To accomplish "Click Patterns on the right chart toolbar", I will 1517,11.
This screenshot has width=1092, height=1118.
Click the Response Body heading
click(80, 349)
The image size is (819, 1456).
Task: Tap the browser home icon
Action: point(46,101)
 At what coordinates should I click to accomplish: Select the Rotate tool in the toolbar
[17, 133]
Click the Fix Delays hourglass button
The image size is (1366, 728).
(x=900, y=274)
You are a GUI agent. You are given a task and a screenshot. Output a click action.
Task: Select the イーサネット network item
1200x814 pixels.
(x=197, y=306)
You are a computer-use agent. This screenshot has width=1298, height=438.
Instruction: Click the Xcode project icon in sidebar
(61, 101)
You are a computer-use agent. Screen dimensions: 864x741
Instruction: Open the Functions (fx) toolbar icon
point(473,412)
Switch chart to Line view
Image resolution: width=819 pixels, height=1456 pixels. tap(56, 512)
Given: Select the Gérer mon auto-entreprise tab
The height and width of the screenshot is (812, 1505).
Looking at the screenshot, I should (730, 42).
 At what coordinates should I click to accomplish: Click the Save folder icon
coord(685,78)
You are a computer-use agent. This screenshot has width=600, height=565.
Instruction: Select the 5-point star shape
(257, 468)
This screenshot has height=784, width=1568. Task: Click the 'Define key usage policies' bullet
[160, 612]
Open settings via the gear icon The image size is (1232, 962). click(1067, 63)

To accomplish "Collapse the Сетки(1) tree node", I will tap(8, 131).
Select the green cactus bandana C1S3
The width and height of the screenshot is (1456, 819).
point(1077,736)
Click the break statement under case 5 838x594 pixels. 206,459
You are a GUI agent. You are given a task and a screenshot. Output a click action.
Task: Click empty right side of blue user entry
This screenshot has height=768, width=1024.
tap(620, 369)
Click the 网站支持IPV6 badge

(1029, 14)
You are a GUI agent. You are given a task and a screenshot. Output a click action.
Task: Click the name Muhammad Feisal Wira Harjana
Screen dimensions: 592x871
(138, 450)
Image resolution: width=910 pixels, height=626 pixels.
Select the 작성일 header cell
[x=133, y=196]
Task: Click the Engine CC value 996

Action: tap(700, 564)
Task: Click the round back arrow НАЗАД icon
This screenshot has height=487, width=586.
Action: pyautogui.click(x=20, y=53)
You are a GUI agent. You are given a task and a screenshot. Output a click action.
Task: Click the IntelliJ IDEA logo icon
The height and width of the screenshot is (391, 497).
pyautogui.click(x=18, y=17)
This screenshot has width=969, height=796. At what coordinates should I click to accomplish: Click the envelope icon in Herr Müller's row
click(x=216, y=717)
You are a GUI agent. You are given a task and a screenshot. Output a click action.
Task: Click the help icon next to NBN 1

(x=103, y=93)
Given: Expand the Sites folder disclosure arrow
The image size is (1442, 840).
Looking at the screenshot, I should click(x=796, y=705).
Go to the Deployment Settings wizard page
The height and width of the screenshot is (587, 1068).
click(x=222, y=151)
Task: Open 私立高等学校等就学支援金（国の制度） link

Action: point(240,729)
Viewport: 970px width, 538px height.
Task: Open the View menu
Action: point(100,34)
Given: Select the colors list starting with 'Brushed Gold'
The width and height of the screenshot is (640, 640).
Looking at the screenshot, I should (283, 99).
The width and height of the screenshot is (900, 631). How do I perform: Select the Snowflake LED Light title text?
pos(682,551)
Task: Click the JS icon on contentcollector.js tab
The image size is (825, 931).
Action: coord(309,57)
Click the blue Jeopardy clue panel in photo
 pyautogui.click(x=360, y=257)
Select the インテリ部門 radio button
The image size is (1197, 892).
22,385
━━━
Restate the records exactly. Leave nothing out.

To accomplish "Click Patterns on the right chart toolbar", I will 1517,11.
This screenshot has width=1092, height=1118.
Click the Response Body heading
click(80, 349)
The image size is (819, 1456).
Task: Tap the browser home icon
Action: point(46,101)
 At what coordinates should I click to accomplish: Select the Rotate tool in the toolbar
[17, 133]
Click the Fix Delays hourglass button
The image size is (1366, 728).
(x=900, y=274)
You are a GUI agent. You are given a task and a screenshot. Output a click action.
Task: Select the イーサネット network item
1200x814 pixels.
(x=197, y=306)
You are a computer-use agent. This screenshot has width=1298, height=438.
Instruction: Click the Xcode project icon in sidebar
(61, 101)
You are a computer-use agent. Screen dimensions: 864x741
Instruction: Open the Functions (fx) toolbar icon
point(473,412)
Switch chart to Line view
Image resolution: width=819 pixels, height=1456 pixels. tap(56, 512)
Given: Select the Gérer mon auto-entreprise tab
The height and width of the screenshot is (812, 1505).
Looking at the screenshot, I should (730, 42).
 At what coordinates should I click to accomplish: Click the Save folder icon
coord(685,78)
You are a computer-use agent. This screenshot has width=600, height=565.
Instruction: Select the 5-point star shape
(257, 468)
This screenshot has height=784, width=1568. Task: Click the 'Define key usage policies' bullet
[160, 612]
Open settings via the gear icon The image size is (1232, 962). click(1067, 63)

To accomplish "Collapse the Сетки(1) tree node", I will tap(8, 131).
Select the green cactus bandana C1S3
The width and height of the screenshot is (1456, 819).
point(1077,736)
Click the break statement under case 5 838x594 pixels. 206,459
You are a GUI agent. You are given a task and a screenshot. Output a click action.
Task: Click empty right side of blue user entry
This screenshot has height=768, width=1024.
tap(620, 369)
Click the 网站支持IPV6 badge

(1029, 14)
You are a GUI agent. You are given a task and a screenshot. Output a click action.
Task: Click the name Muhammad Feisal Wira Harjana
Screen dimensions: 592x871
(138, 450)
Image resolution: width=910 pixels, height=626 pixels.
Select the 작성일 header cell
[x=133, y=196]
Task: Click the Engine CC value 996

Action: tap(700, 564)
Task: Click the round back arrow НАЗАД icon
This screenshot has height=487, width=586.
Action: pyautogui.click(x=20, y=53)
You are a GUI agent. You are given a task and a screenshot. Output a click action.
Task: Click the IntelliJ IDEA logo icon
The height and width of the screenshot is (391, 497).
pyautogui.click(x=18, y=17)
This screenshot has width=969, height=796. At what coordinates should I click to accomplish: Click the envelope icon in Herr Müller's row
click(x=216, y=717)
You are a GUI agent. You are given a task and a screenshot. Output a click action.
Task: Click the help icon next to NBN 1

(x=103, y=93)
Given: Expand the Sites folder disclosure arrow
The image size is (1442, 840).
Looking at the screenshot, I should click(x=796, y=705).
Go to the Deployment Settings wizard page
The height and width of the screenshot is (587, 1068).
click(x=222, y=151)
Task: Open 私立高等学校等就学支援金（国の制度） link

Action: point(240,729)
Viewport: 970px width, 538px height.
Task: Open the View menu
Action: point(100,34)
Given: Select the colors list starting with 'Brushed Gold'
The width and height of the screenshot is (640, 640).
Looking at the screenshot, I should (283, 99).
The width and height of the screenshot is (900, 631). How do I perform: Select the Snowflake LED Light title text?
pos(682,551)
Task: Click the JS icon on contentcollector.js tab
The image size is (825, 931).
Action: coord(309,57)
Click the blue Jeopardy clue panel in photo
 pyautogui.click(x=360, y=257)
Select the インテリ部門 radio button
The image size is (1197, 892).
22,385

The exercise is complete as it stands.